Sunday, November 16, 2008

Non-coding RNA and gene expression

Human DNA consists of about 3.4 billion base pairs. A portion of that is actually genes that code for proteins required by human cells – roughly 20,500 genes. (See here.)

However, it's been recognized for a long time that only about 1.5% of human DNA (in terms of base pairs) actually codes for proteins. Little is known about the purpose (if any) of the remaining 98.5%, even though, by some estimates, 80% of human DNA is transcribed into RNA at some time.

This remainder is often called "junk DNA". But it's also known that a lot of it can't really be "junk", and must serve some useful purpose, because the sequences of large portions of it are highly conserved in evolution, being found almost unchanged in the genomes of human ancestors going back hundreds of millions of years.

Some of the 98.5% really does seem to be without useful function, consisting of stuff like transposons, which are DNA sequences that seem to be copied repeatedly and randomly into various parts of the genome (over evolutionary time spans)

The function of other portions of that 98.5% includes such things as introns found within genes, gene regulatory sequences, and "RNA genes" that code for various kinds of RNA that doesn't wind up being translated into proteins.

Such non-coding RNA can be further classified into things like ribosomal RNA, microRNA, small interfering RNA, and "long non-coding RNA".

This last, known as "long ncRNA" for short, is especially intriguing, because some studies have shown that there may be roughly four times as much of it (in base units) as there is of messenger RNA that is ultimately translated into proteins.

Even though a lot of these long ncRNAs are routinely found floating around inside cells, we're still in the dark about what, if anything, they actually do.
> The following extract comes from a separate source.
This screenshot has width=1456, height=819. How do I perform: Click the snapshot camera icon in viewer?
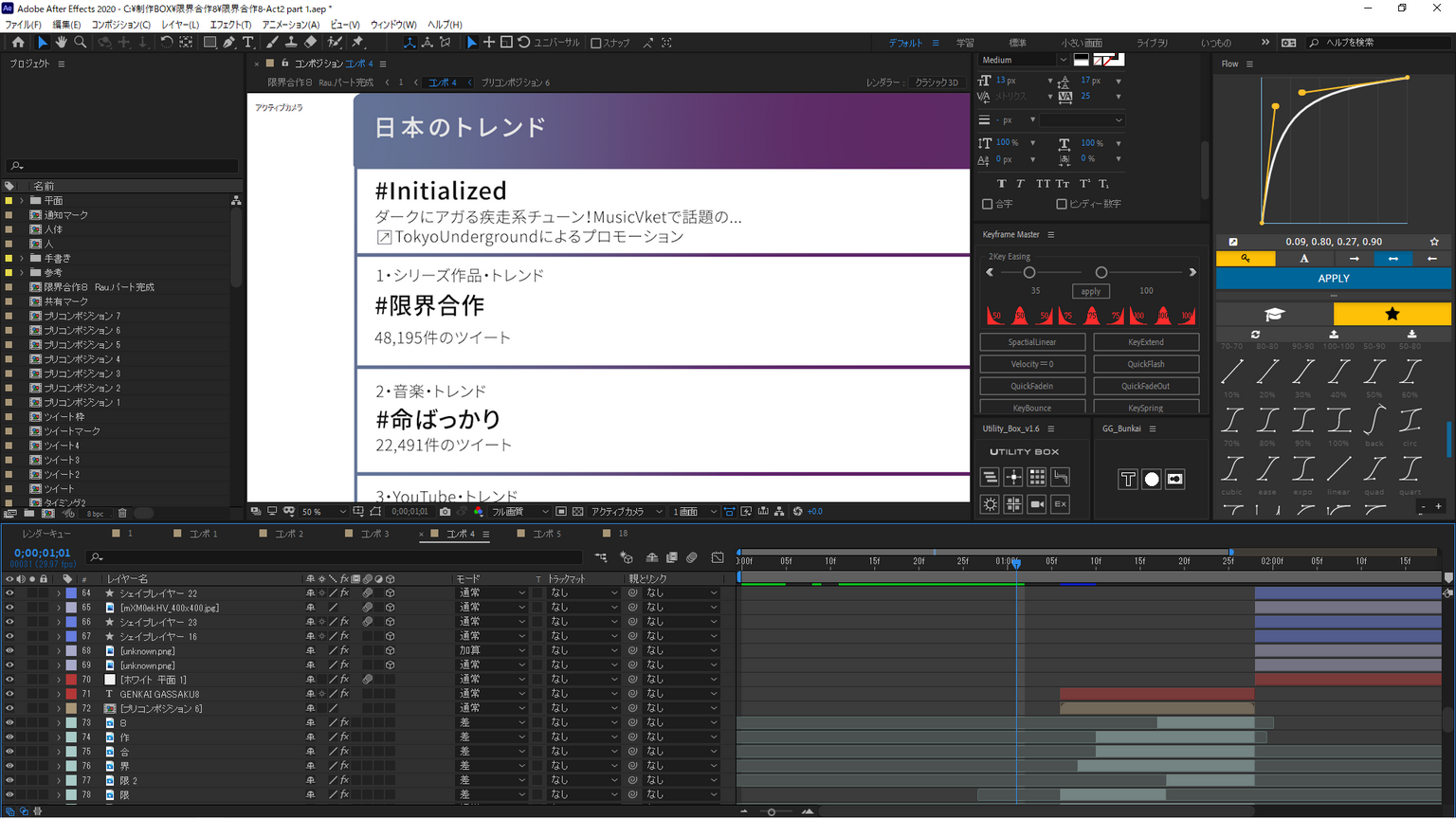tap(445, 512)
But some recent research has revealed a little more about some long ncRNAs:

Early-stage Gene Transcription Creates Access To DNA (10/6/08)
Previously thought to be inert carriers of the genetic instructions from DNA, so-called non-coding RNAs turn out to reveal a novel mechanism for creating access to DNA required by transcriptional activation proteins for successful gene expression, according to Boston College Biology Professor Charles Hoffman, a co-author of the study with researchers from two Japanese universities. ...

Hoffman and his colleagues examined how the yeast cell senses its cellular environment and makes decisions about whether or not to express a gene, in this case fbp1, which encodes an enzyme. What they found was a preliminary transcription phase with a flurry of switches flicked "on" and then "off" as seen by the synthesis of non-coding RNA before the final "on" switch is tripped.

The non-coding RNAs initiate over one thousand base pairs of nucleotides along the DNA away from the known start site for this gene. The group discovered that the process of transcribing non-coding RNAs is required for the eventual production of the protein-encoding RNA. The transient synthesis of these non-coding RNAs serves to unfurl the tightly wound DNA, essentially loosening the structure to allow for gene expression. [Emphasis added.]

And here's the research article, with some of the abstract, providing a somewhat more precise description of what's going on:

Stepwise chromatin remodelling by a cascade of transcription initiation of non-coding RNAs
Here we show that RNA polymerase II (RNAPII) transcription of ncRNAs is required for chromatin remodelling at the fission yeast Schizosaccharomyces pombe fbp1+ locus during transcriptional activation. The chromatin at fbp1+ is progressively converted to an open configuration, as several species of ncRNAs are transcribed through fbp1+. This is coupled with the translocation of RNAPII through the region upstream of the eventual fbp1+ transcriptional start site. Insertion of a transcription terminator into this upstream region abolishes both the cascade of transcription of ncRNAs and the progressive chromatin alteration. Our results demonstrate that transcription through the promoter region is required to make DNA sequences accessible to transcriptional activators and to RNAPII.

To expand on that just a bit, recall that chromatin is the form in which DNA is actually stored for safe keeping. It consists of the double-stranded DNA molecules wrapped around many protein complexes called nucleosomes. Before any stretch of DNA can actually be transcribed into messenger RNA, the DNA has to be unwound from the nucleosomes. The present research has determined that some long ncRNA takes part in this unwinding process.